By Melinda Edwards
YOU can just see it in your mind like something out of a sitcom. One day, you’re happily walking along the footpath and suddenly you trip on an uneven slab of pavement or slip on some wet autumn leaves and fall flat on your face. Just at that moment, a big red bus comes along and sweeps a massive puddle of water all over you. Now your neatly ironed work top is wet and not you’re covered in the grime of London. You look up and who is there? A sweet but persistent street fundraiser who is going to ask what your name is and if you love animals, beginning what is going to be a long story about how your £5 donation every month for the rest of your life will help save them. This is London!
London’s streets can present a heap of unsuspected perils. Take the uneven footpaths as a prime example. I’m use to tripping and stumbling over them on my way to pretty much anywhere in the city (my need to throw away scuffed, damaged and worn out shoes on a regular basis must be evidence of this). What’s funny is I almost always look back at the culprit with a look of shock and awe – somehow I am in wonderment about what caused me to trip. The pavement seems to mock and laugh at me, ‘Ahaha, another victim succumbs to my uneven ways’. And it’s not just me. A good friend of mine has battle scars from the time she tripped over in her very own street. London’s footpaths 1- Jaime (and surely countless other Aussies) 0. Coming from a relatively smooth and even Brisbane, I was surprised at how much I had to concentrate on walking in London when I first arrived.
But that’s not the only thing we have to battle while walking around London. Every time it rains in the capital the hundreds of people walking the streets take out their umbrellas, each with the potential to poke your eye out. While you’re busy figuring out the best way to get past that lady with her massive golf umbrella, many more are secretly planning their attack on you. There is always that stubborn ‘are you going to tilt your umbrella so we can both pass’ moment.

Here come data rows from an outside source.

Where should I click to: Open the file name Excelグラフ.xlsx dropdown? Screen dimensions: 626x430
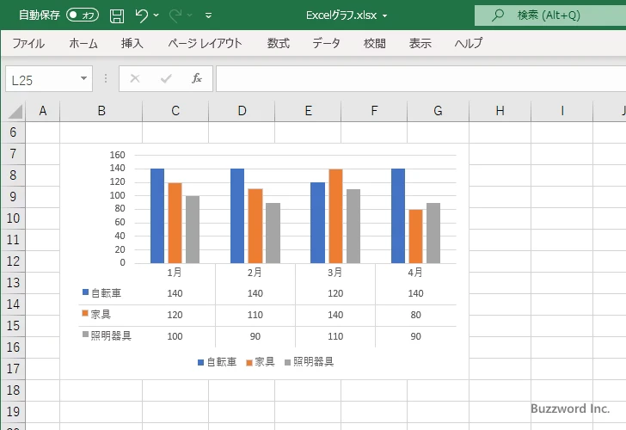click(x=384, y=15)
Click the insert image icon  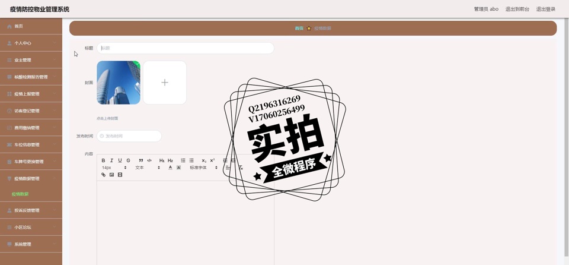click(111, 175)
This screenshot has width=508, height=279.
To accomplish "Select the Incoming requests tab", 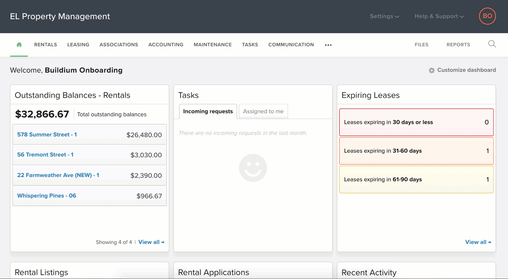I will click(208, 111).

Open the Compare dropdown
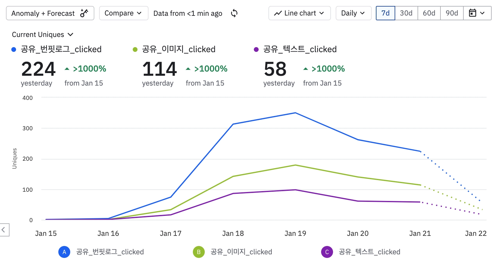[x=124, y=13]

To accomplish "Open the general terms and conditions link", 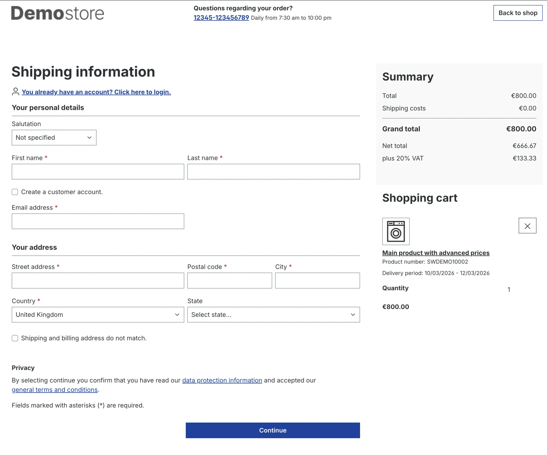I will point(55,390).
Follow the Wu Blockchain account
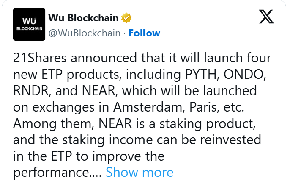The image size is (290, 184). [144, 33]
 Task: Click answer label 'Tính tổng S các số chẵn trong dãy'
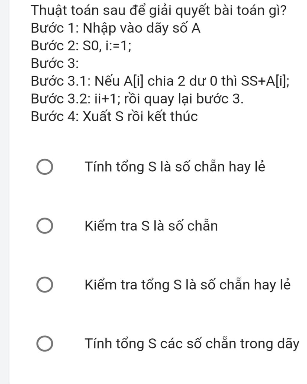pos(192,344)
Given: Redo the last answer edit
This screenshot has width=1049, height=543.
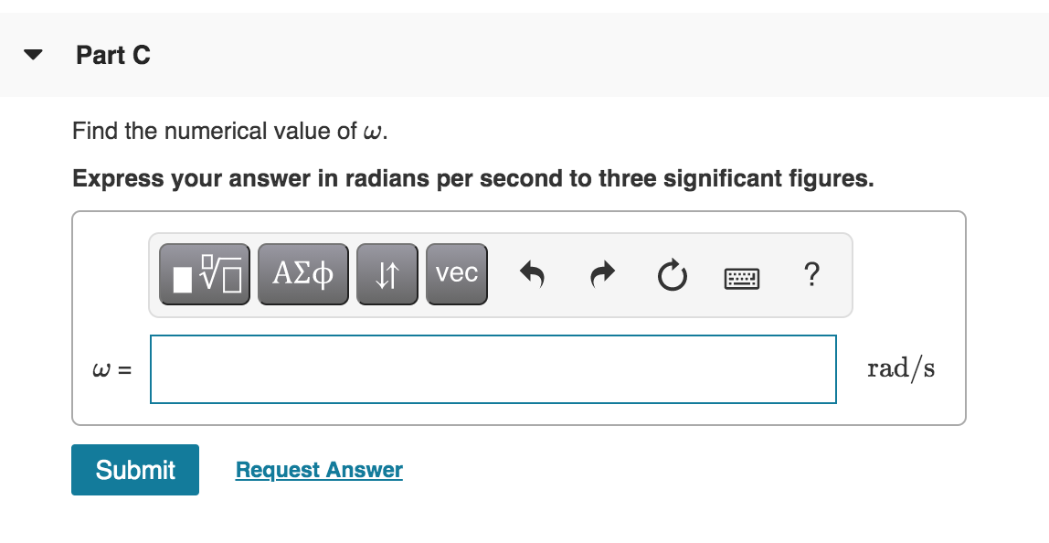Looking at the screenshot, I should click(x=600, y=274).
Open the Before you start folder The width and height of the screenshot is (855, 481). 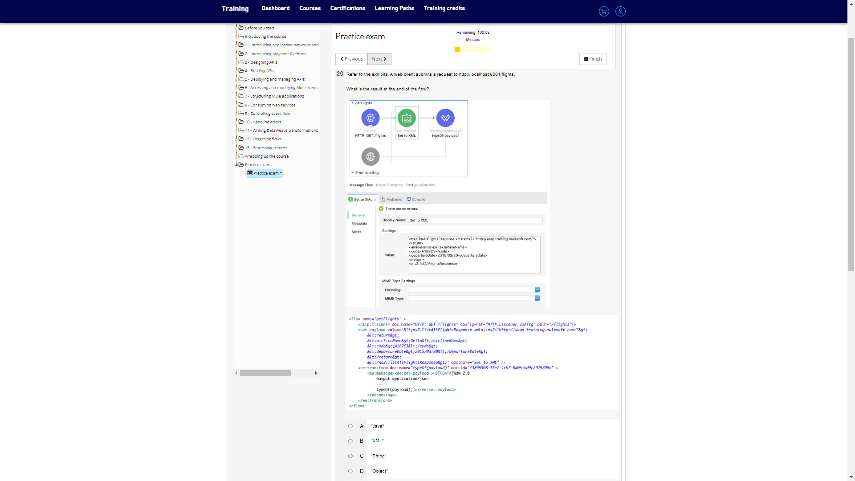pyautogui.click(x=259, y=28)
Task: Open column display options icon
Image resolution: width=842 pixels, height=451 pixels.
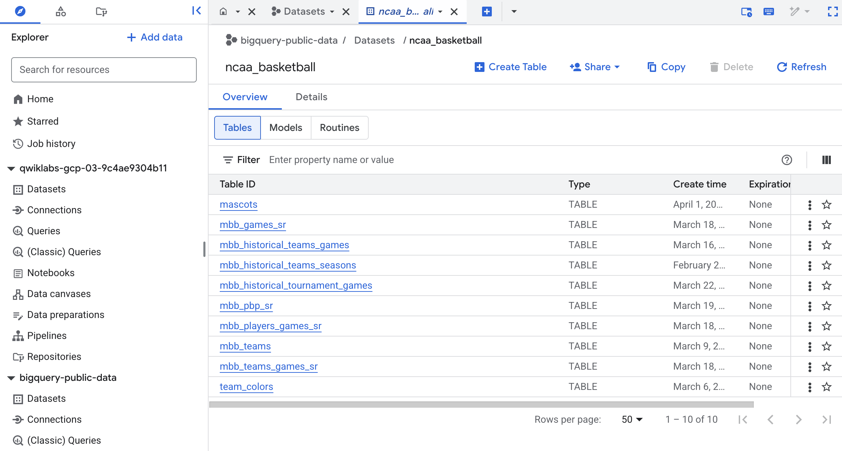Action: [826, 160]
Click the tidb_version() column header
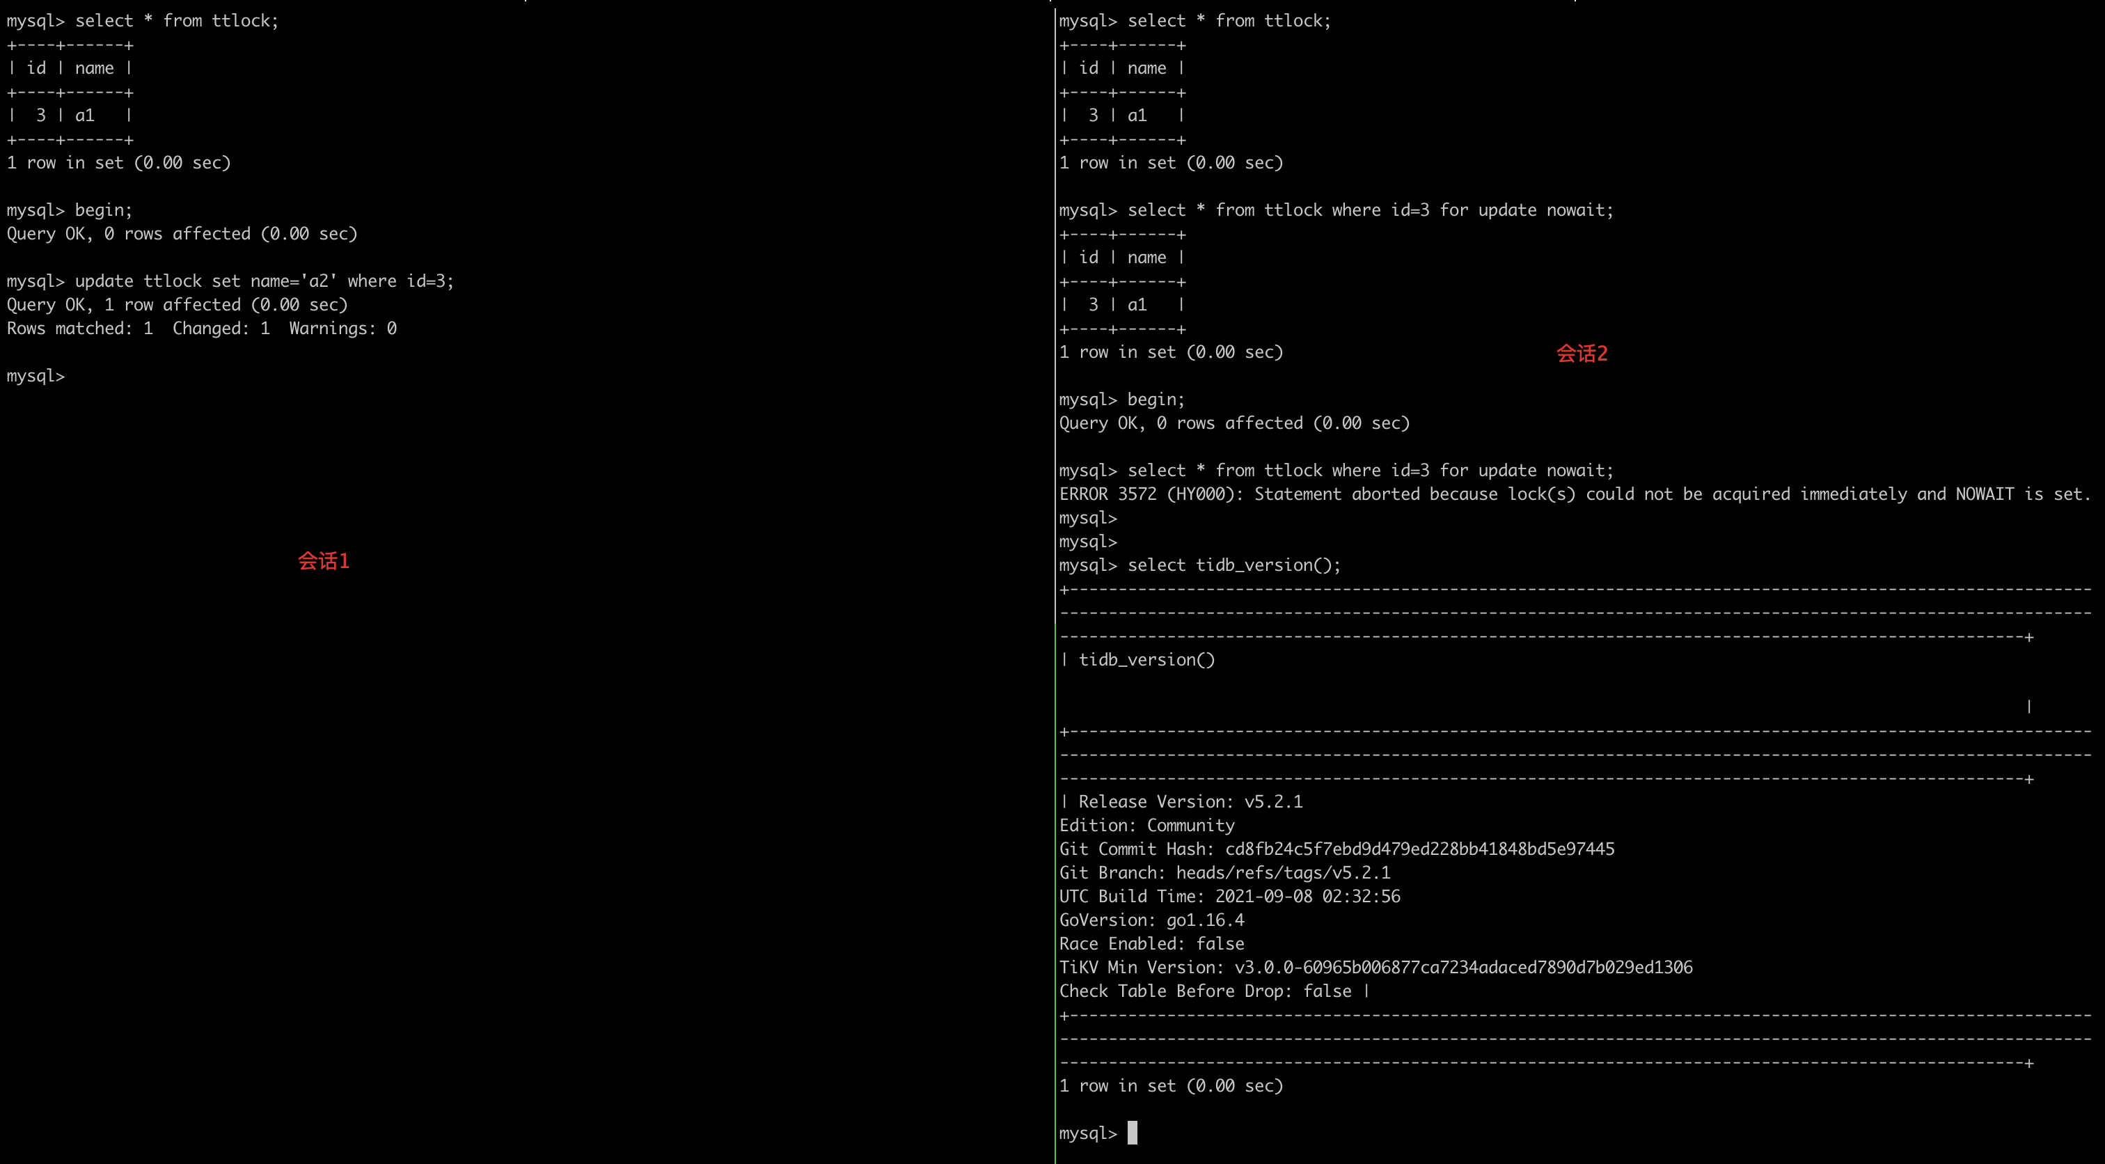 tap(1146, 660)
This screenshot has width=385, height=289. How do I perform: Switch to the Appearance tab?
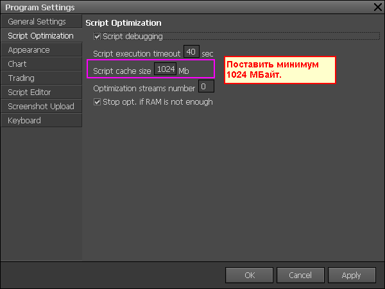(x=29, y=50)
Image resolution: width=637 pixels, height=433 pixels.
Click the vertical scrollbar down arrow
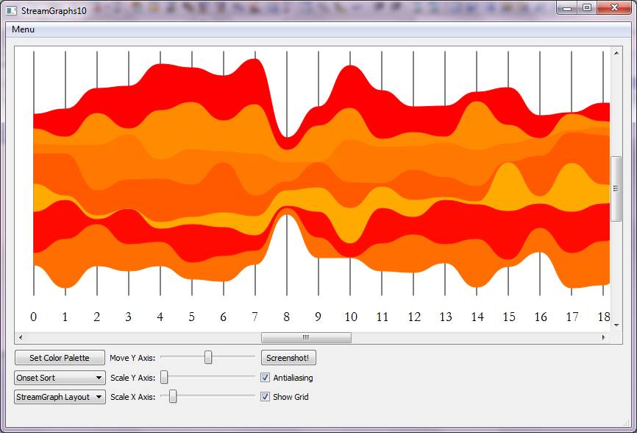click(x=616, y=325)
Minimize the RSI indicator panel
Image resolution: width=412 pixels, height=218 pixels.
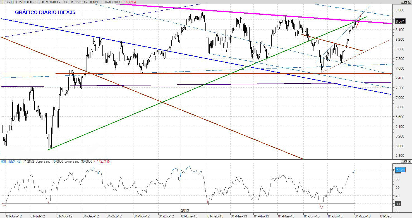coord(402,161)
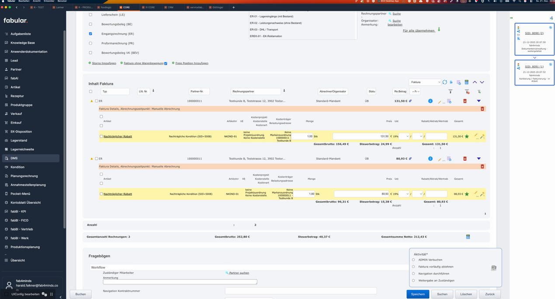Open the calculator icon in Inhalt Faktura toolbar
The height and width of the screenshot is (299, 555).
[467, 82]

But the chaos doesn’t end there! With autumn just past us, the beautiful golden leaves you’re seeing all over the ground, well they have the potential to be a deadly slipping hazard if you step on them with your heel in just the wrong way. There will be no more running to catch the bus while the leaves are on the ground. And this will become even worse if the snow decides to fall in London this winter, which will eventually turn to a lovely brown slosh on the footpaths making walking along a busy street pretty much a risk to your life.
And don’t forget about the pigeons! Ah, the pigeon – that menacing urban bird that just won’t get out of the way of you walking. Suddenly they realise you’re right on their tail and they fly up, almost hitting you in the head in an attempt to escape. For good measure the wind created by their frantically flapping wings throws a good amount of debris from the street into your eyes, making you temporarily blind (cue street fundraiser here). I’ve learnt to simply walk well out of the pigeon’s way, as I have with spit wads on the pavement. I give them a wide berth – I don’t want pigeon feathers or street dirt in my face as much as I don’t want somebody’s sticky saliva on the souls of my already damaged shoes.
Walking London’s streets can be tiring, but we wouldn’t all be in London if we didn’t love it here. The streets have their moments but hey, who hasn’t survived a bit of cement in the face or wet street muck all over your clothes. We live to tell the tale to other Aussies arriving in the UK so they know how life in London can be just so.